A curated map for silicon that thinks like a brain
This repo collects the scattered tooling around neuromorphic chips into one sprawling reference guide.

What it does
The Neuromorphic Computing Guide is a curated markdown reference that catalogs hardware, software, courses, and research for building analog VLSI systems that mimic biological neural architectures. It covers everything from Intel’s Loihi 2 and BrainChip’s Akida to PyTorch workflows, CUDA, and basic circuit physics. A community-maintained mdBook version also exists.
The interesting bit
The guide treats neuromorphic engineering as a full-stack discipline — you get chip specs alongside Ohm’s law and Faraday’s law refreshers.
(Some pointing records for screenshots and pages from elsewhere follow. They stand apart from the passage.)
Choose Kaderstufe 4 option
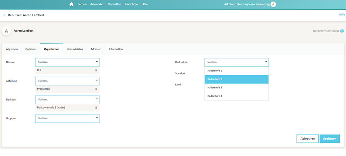(x=236, y=96)
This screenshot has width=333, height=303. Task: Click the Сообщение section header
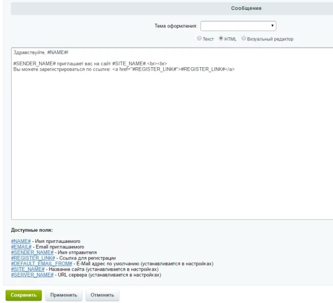(x=246, y=9)
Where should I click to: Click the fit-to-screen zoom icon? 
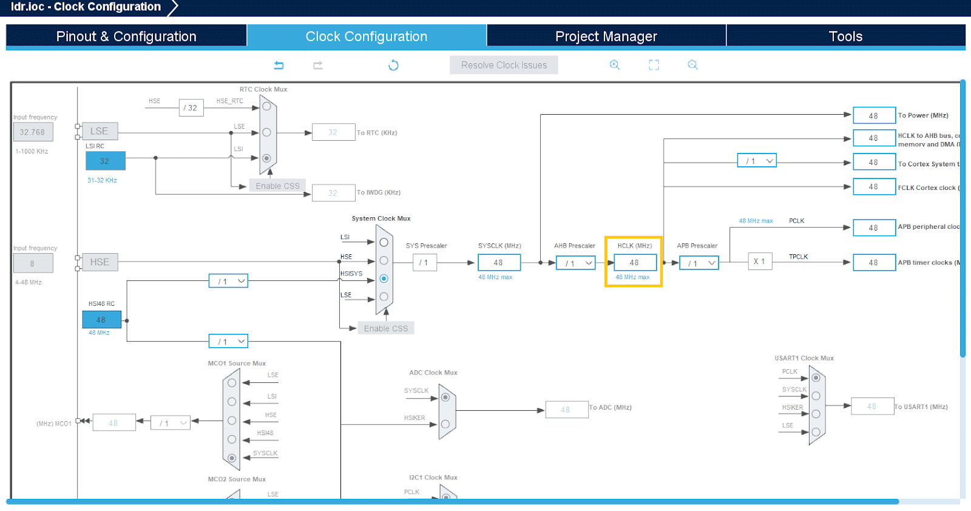click(x=654, y=65)
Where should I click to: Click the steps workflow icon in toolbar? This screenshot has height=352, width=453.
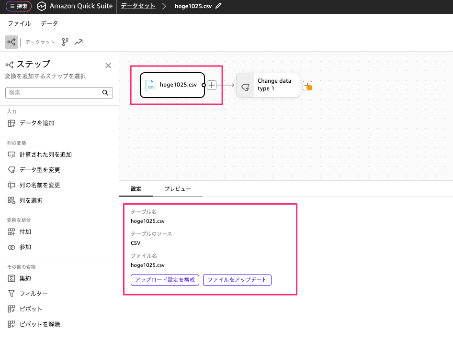click(x=11, y=42)
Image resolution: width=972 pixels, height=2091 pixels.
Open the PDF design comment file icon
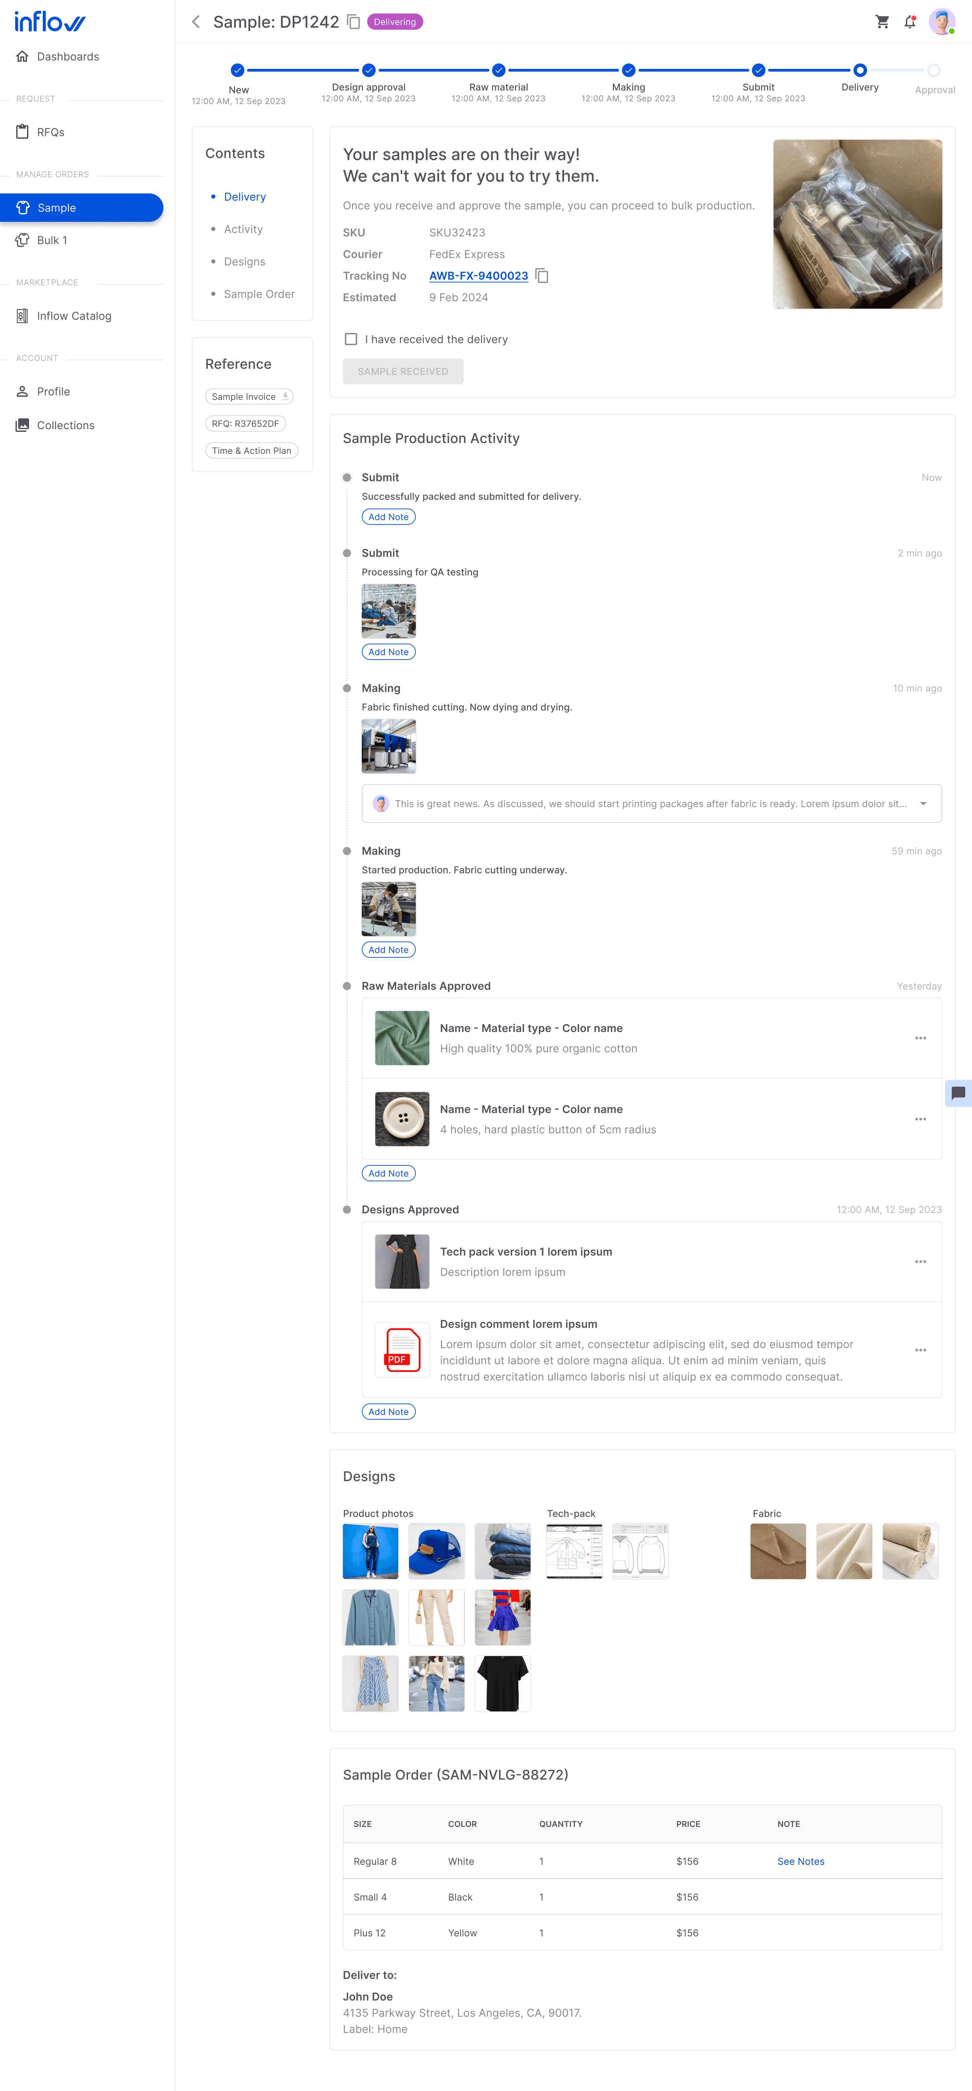click(x=402, y=1350)
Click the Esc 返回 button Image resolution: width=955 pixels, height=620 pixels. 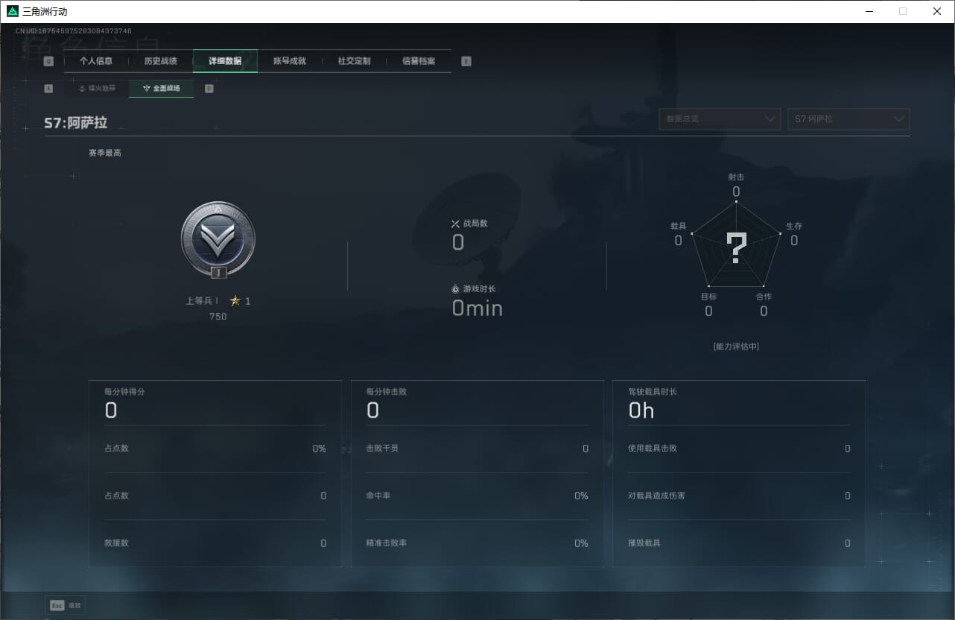pyautogui.click(x=66, y=605)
That breadth is either admirably thorough or slightly unhinged, depending on your attention span.
Key highlights
- Links to major research chips: Intel Loihi 2, BrainChip Akida NSoC
- Curated book list with recent academic titles on memristors and neuromorphic photonics
- Training course index spanning Coursera, edX, MIT OCW, and Harvard
- Sections on adjacent domains: bioinformatics, robotics, NLP, computer vision
- Available as both GitHub markdown and a rendered mdBook
Caveats
- The README is a link directory, not original analysis or code
- Maintenance badge says 2024 but last-commit badge isn’t shown in the excerpt; freshness is unclear
- Some topic tags on the repo (neural radiance fields, neural machine translation) appear only loosely related to neuromorphic hardware
Verdict
Worth bookmarking if you’re entering neuromorphic research and need a structured starting point. Skip it if you want hands-on code or deep technical evaluation of specific chips — this is a map, not a vehicle.